A Romanelli fu affidato il compito di “tenere la dritta con il remo di prora”, mentre gli altri lanciavano di tanto in tanto fumogeni e razzi di segnalazione, sperando di essere avvistati. Furono tre giorni e tre notti terribili, passati a pregare e invocare la misericordia della Madonna, durante i quali alla speranza si alternavano momenti di delusione, di tristezza e di paura. Si nutrirono solo di gallette, quelle poche che erano riusciti a recuperare, e di fiducia nell’intervento divino.
Dopo diversi ed inutili tentativi di essere intercettati dalle navi in transito, finalmente al quarto giorno il miracolo si compì e l’equipaggio di una petroliera si accorse di loro: il cargo si accostò alla scialuppa, calò una biscaglina, una scaletta con staggi di corda e gradini di legno, dal quale gli undici naufragi salirono a bordo. Sulla nave cisterna, comandata da un inglese e con un equipaggio composto principalmente da cinesi, gli fu offerto solo un po’ d’acqua. Dopo mezza giornata di navigazione giunsero nel porto di Aden, una delle principali città dello Yemen, dove furono visitati da alcuni medici, e dove attesero una nave diretta in Italia. “Dopo qualche giorno finalmente salimmo su una motonave ‘bianca’ dell’Adriatica Navigazione, che ci portò a Napoli”, dalla città partenopea i cinque marinai rientrarono a Brindisi in treno, dove finalmente si concluse la commovente avventura e poterono riabbracciare i propri familiari.
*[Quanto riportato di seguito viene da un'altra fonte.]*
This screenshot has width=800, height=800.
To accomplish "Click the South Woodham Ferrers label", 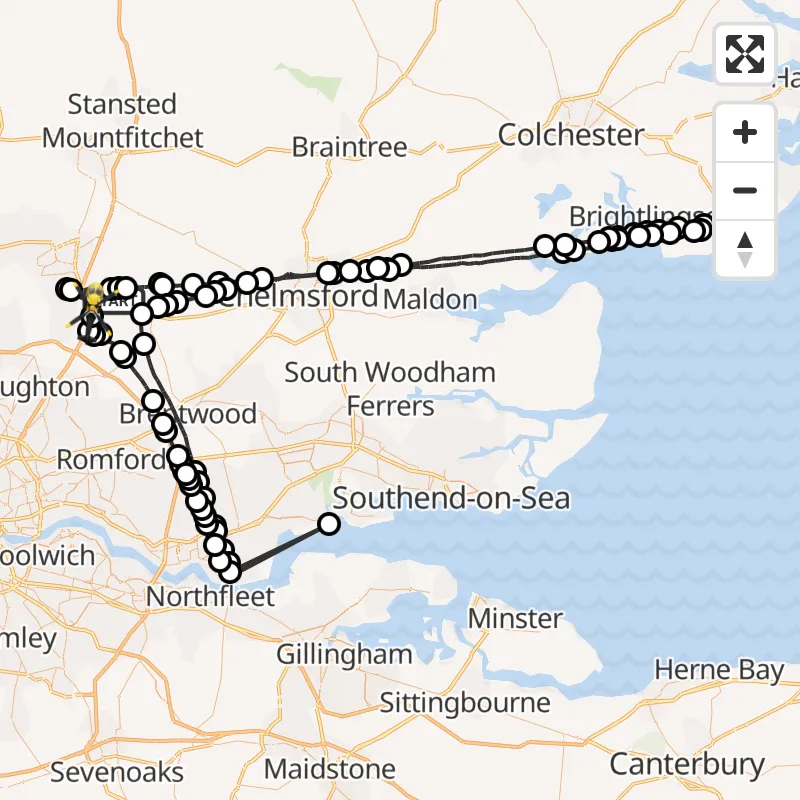I will coord(390,389).
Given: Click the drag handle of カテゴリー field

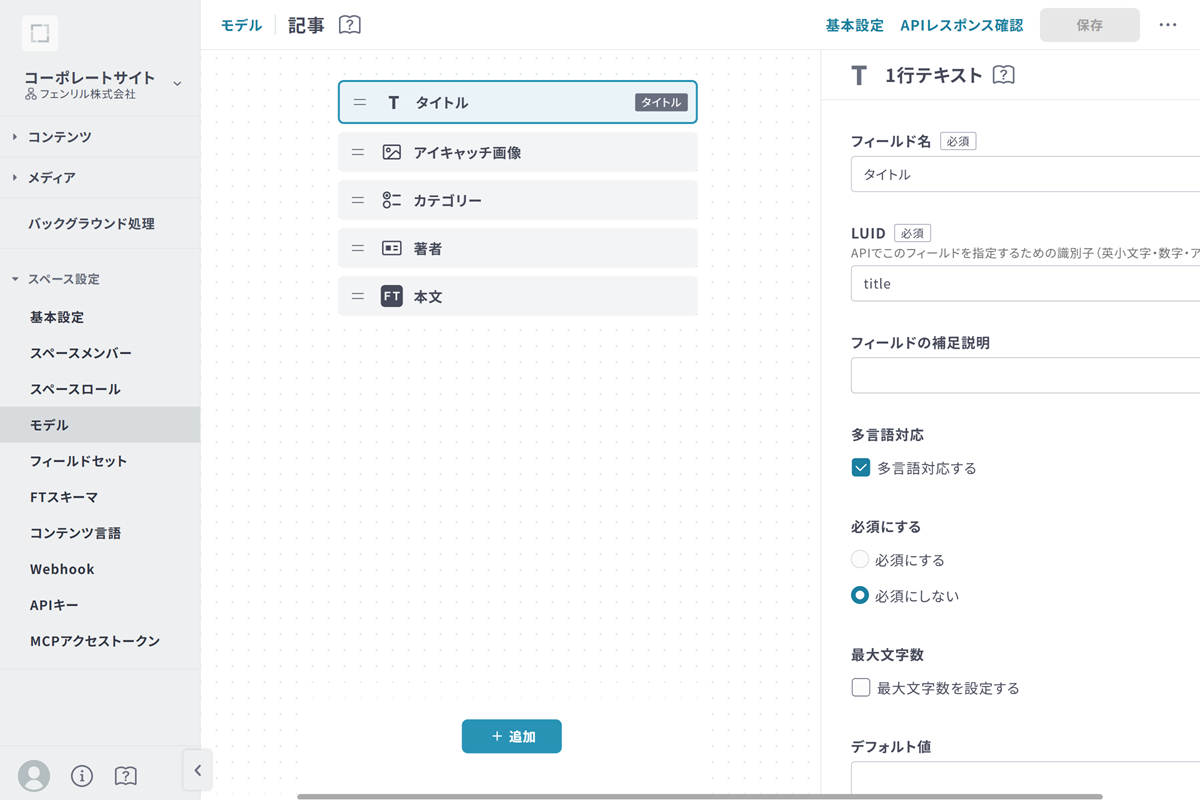Looking at the screenshot, I should point(358,200).
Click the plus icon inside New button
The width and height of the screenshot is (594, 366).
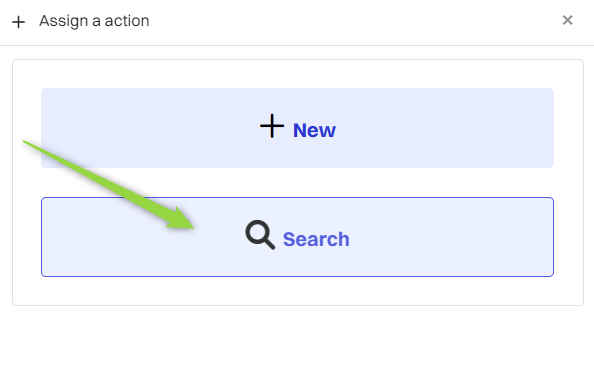point(272,126)
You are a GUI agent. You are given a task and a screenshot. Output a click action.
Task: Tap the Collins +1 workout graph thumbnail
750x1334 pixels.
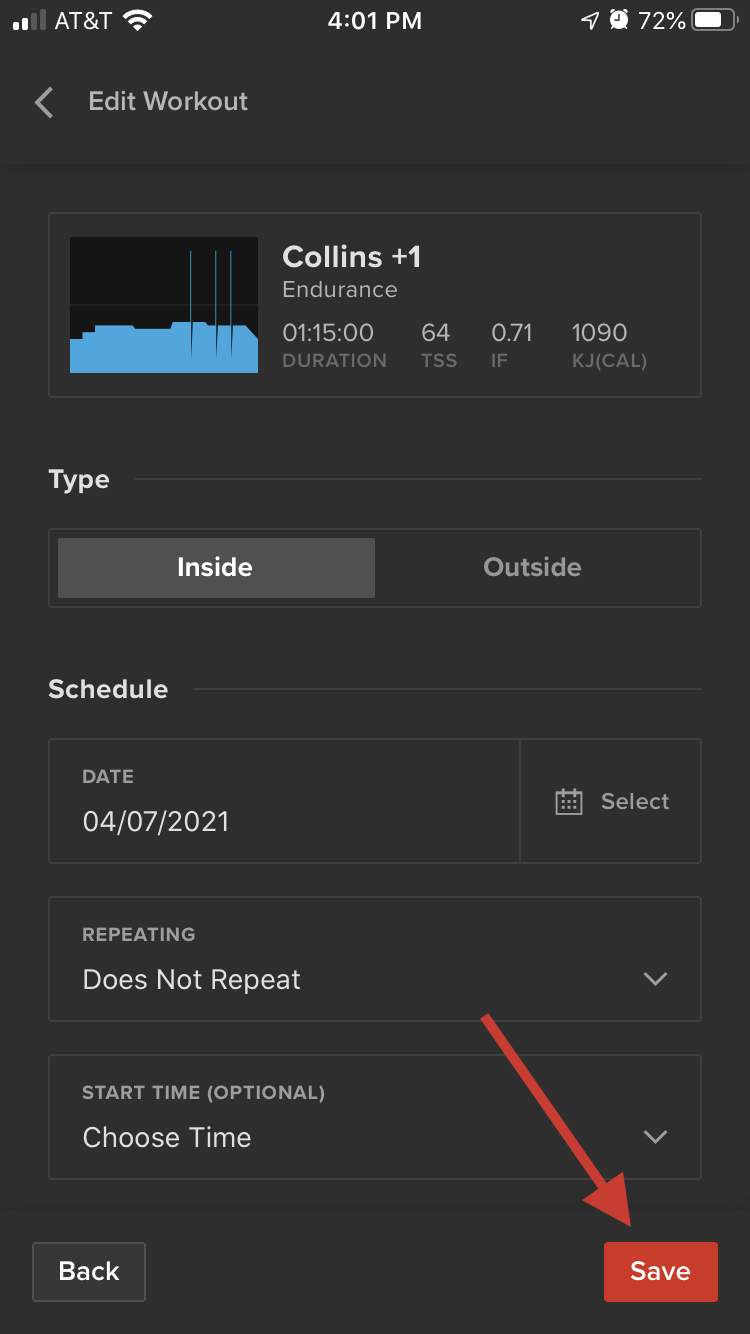[x=164, y=305]
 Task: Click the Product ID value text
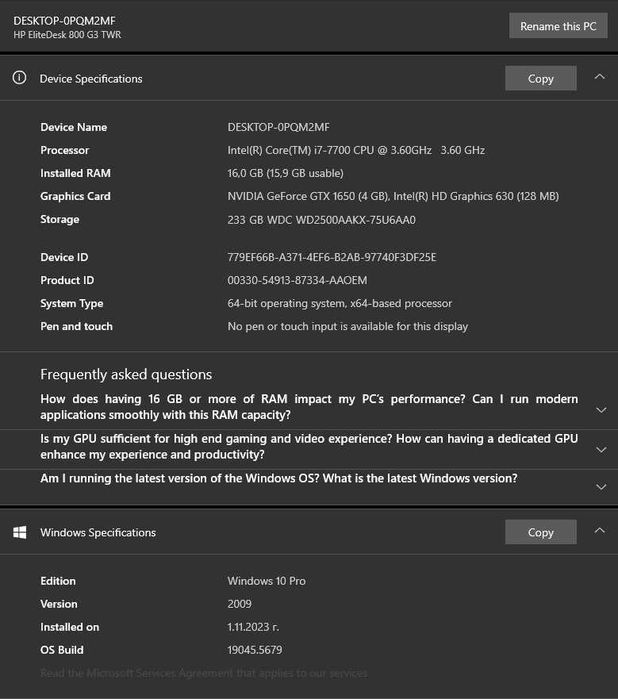[x=297, y=280]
Il mese successivo i naufraghi brindisini vollero ringraziare la Vergine Maria per il miracoloso salvataggio con una messa celebrata nella chiesa di San Benedetto, circondati da numerosi parenti ed amici.
Alcuni di questi ragazzi vivevano nel popolare rione delle Sciabiche, erano figli di pescatori, di gente che trasmetteva fierezza e sani principi, lo si leggeva nelle loro mani, callose e rugose, forti e incise da tagli profondi. Ognuno ha poi scelto la propria strada, svolgendo lavori diversi, c’è chi è rimasto legato al mare, chi invece ha preferito occuparsi di altro, ma tutti hanno trovato nel mare la metafora più autentica della vita. Una vita fatta di sacrifici che gli ha permesso di tramandare ai loro discendenti i valori del rispetto, dell’etica e dell’impegno nel lavoro, così come l’orgoglio delle proprie radici.